O resto foi só alegria. Para ir à Cidade do Rock optamos por pegar um ônibus comum que passava ao lado do hotel, no centro. Uma coisa é certa, a cidade estava muito bem servida de ônibus para o evento. Não tinha como reclamar disso. A viagem até a Barra da Tijuca foi longa, imensa. Acho que durou umas 2 horas. Chegando lá a caminhada até a entrada também era puxada e, por falta de sinalização, fomos para o lado errado (descemos na Estrada dos Bandeirantes). Depois de achar a entrada, passamos por todas as barreiras de revistas e, enfim, entramos no Rock in Rio.

Chegamos quando Skank começou a tocar e, sem brincadeira alguma, o chão tremia com tanta gente pulando! É muito grandioso, muito bonito ver todo mundo cantando e participando.






O preparo do palco era super rápido e após Skank, o Maná subiu rapidinho para começar o seu show. Foi hora de relembrar todas as minhas aulas de espanhol e ver que continuo com o idioma na ponta da língua. O show deles foi muito legal, pena que a maioria do público não conhecia as músicas e a coisa não engrenava. O coro só foi completo quando eles cantaram o hit novelístico vivir sin aire.



Depois de Maná foi a vez de ver Maroon 5. Eles abriram a apresentação com moves like jagger, música que coloquei aqui no blog para celebrar a chegada do fim de semana. Como de praxe, o público só animou com os hits mais conhecidos, feito comum da banda que é dona de vários singles bons. O destaque, para mim, foi quando Adam Levine (vocalista gato) dividiu a plateia em 2 grupos e fez todo mundo cantar o refrão de she will be loved a capella. Lindo!



Por último o mais esperado: rever o show do Coldplay, agora com a turnê do álbum mylo xyloto. Tive a oportunidade de ver o show da turnê viva la vida em março do ano passado, no Morumbi. Naquela vez eu já fiquei encantada com o nível do show dos caras, por isso estava ansiosa para ver esse nova apresentação. Pelo clipe de every teardrop is a waterfall já dava para ter uma noção de como seria todo o visual novo da banda.

No sábado eu pude comprovar. Uma coisa linda de se ver. Roupas, instrumentos, cenário, luzes... tudo perfeito. Chris Martin conquista a galera, que deu um show à parte. Todos cantavam com vontade e emoção cada sílaba de todas as músicas. Foi emocionante. Viva la vida arrepiou. E mais que isso eu não consigo dizer. Traduzir em palavras o sentimento que foi presenciar um momento de energia tão boa é quase impossível.

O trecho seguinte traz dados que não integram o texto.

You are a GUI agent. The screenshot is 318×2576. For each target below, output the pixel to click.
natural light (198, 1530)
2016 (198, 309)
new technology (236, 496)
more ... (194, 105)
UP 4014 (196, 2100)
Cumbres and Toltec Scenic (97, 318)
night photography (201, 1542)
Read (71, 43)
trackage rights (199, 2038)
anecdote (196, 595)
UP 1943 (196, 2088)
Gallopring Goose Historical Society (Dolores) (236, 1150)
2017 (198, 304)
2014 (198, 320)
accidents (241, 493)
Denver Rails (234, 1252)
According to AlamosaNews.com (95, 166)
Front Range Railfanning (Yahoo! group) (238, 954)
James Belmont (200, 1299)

E aí eu penso que não importa se foi rock, axé, pop, mpb, metal ou qualquer outro estilo musical. Se cada pessoa que foi ao festival e sentiu o mesmo que eu senti quando estive lá nesse único dia, aposto que valeu a pena. O festival é de música e que ela continue sendo a estrela de todos os festivais. Vamos respeitar os gostos e as pessoas. Sempre.


Obrigada, #Outros500 e Multishow por esse presente inesquecível. Levarei as lembranças desse momento mágico pra sempre comigo.